Book #118: The Metamorphosis (1915)

verwandlungaka: Die Verwandlung
author: Franz Kafka
language: English, translated from German
length: 44 pages
finished on: 30 October 2016

Kafka’s name has long been used as a shorthand for something surrealist or unbelievable, and I think this is his most famous novella. My interest was piqued about a year ago, when my Japanese coworker was reading it at work – I took it from him and read the first sentence, something like “Gregor Samsa was transformed into a horrific vermin”. I wasn’t about to read the rest of the book in Japanese – it’d take me too long, I think.

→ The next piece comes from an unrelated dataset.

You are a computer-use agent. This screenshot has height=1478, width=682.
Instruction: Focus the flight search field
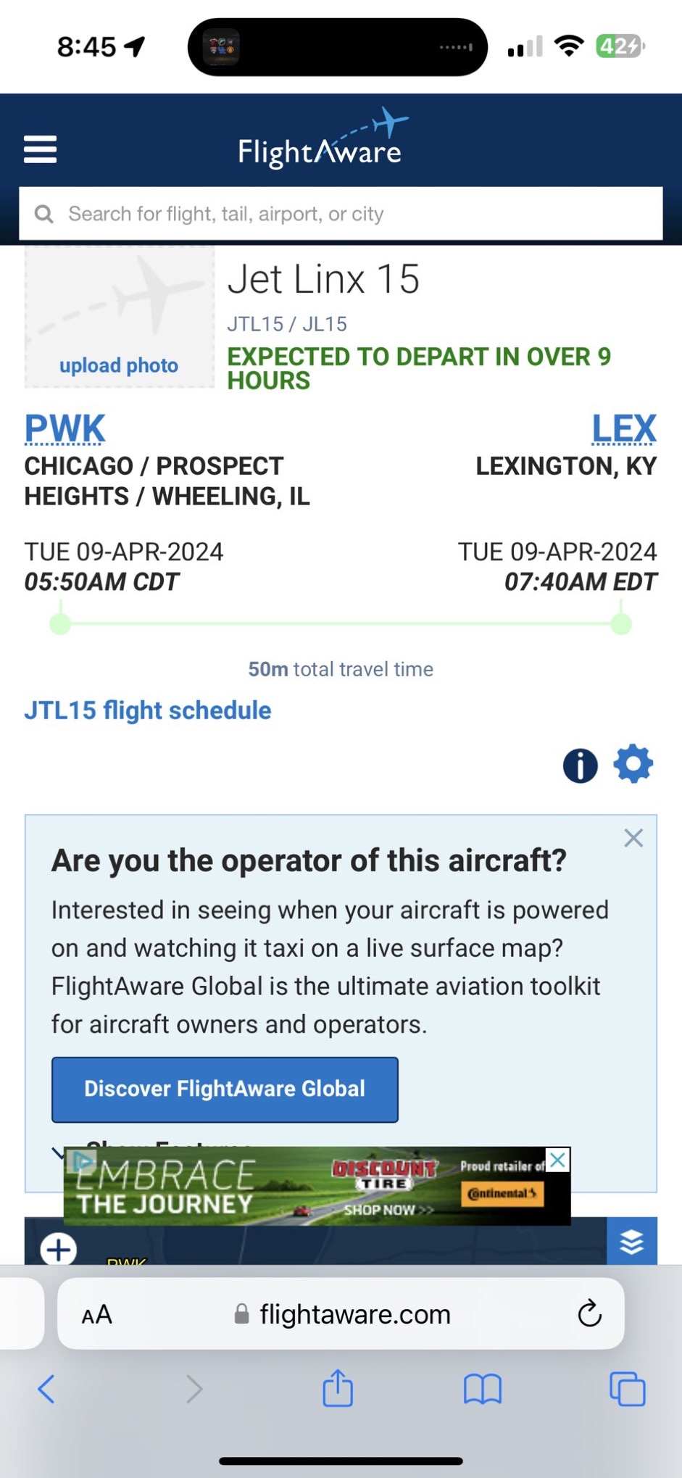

As I mentioned in my last book review, I just got a Kindle, and found that a lot of things, especially out-of-copyright stuff, but also a small selection of newer stuff, is available for free. I mean, I knew this; I got A Study in Scarlet and Gulliver’s Travels for free on the Kindle store when I owned my last Kindle (which keen-eyed readers might know went kaput about two and a half years ago). But I sort of rediscovered it this time. I also thought I’d like to read something short, and The Metamorphosis fit the bill.

So the story is short, and it’s about Gregor Samsa waking up one morning to find that he’s been turned into a giant insect. At least, the word insect is never mentioned, but the description is pretty clear, and virtually all covers that the book has had have depicted an insect, despite the author’s protests. He soon becomes unable to speak, and the others are horrified to see him, so he hides away in his room and is taken care of by his sister. He becomes an outsider witness to the financial ruin and subsequent transformations that his family goes through without him as a breadwinner.

The fantastical element is never explained, and the book only deals with the consequence of that. I could easily have envisaged the fantastical element being taken out, in which case it becomes a story of a fast-acting degenerative illness, which would enact the same kinds of transformations in the family.

A lot of the things the book talks about are very familiar – the way in which Gregor has to go to work and commute every morning, before his transformation, and the worries that he has are, one hundred years later, very familiar indeed. People still take the train to work, after all. But I think the book is hinting at societal transformation too, in the way that the family changes from Gregor supporting his sister and parents to the others having to fend for themselves and all get jobs. I’m wondering if it doesn’t also reflect the wartime milieu in which the book was written – the country being necessarily transformed as a result. There are a lot of layers to this, and people more experienced than me in literary analysis can probably come up with more eloquent reasoning for this!

One thing I’m a little interested in is Kafka’s sentence structure. The most famous is the opening line I mentioned above. Again, I can’t remember the exact wording, but it talks about Gregor waking up to find he’s been transformed. Now, German has a neat trick where you can put the verb at the end of the sentence in many contexts, and apparently Kafka uses this to create an element of surprise when readers discover the verb at the end of the sentence – like, oh, he’s been transformed into a vermin. Wait a second! And I actually had this effect when I read the first sentence in Japanese last year – Japanese also puts verbs at the end of the sentence, so it was like mentally I’d been predicting another verb, but then found something like 変わった (changed) and had a moment of “huh??”. In English, of course, this doesn’t work. So now I’m wondering if I’d have had a different effect if I’d read it in Japanese or German. The only problem is, I’m not quite proficient enough in either language…

Anyway, it’s a classic and it’s well deserving of that. It’s interesting and short, so doesn’t get distracted, which is nice. Has anyone else read it? I’d be interested to see what others’ take on it would be.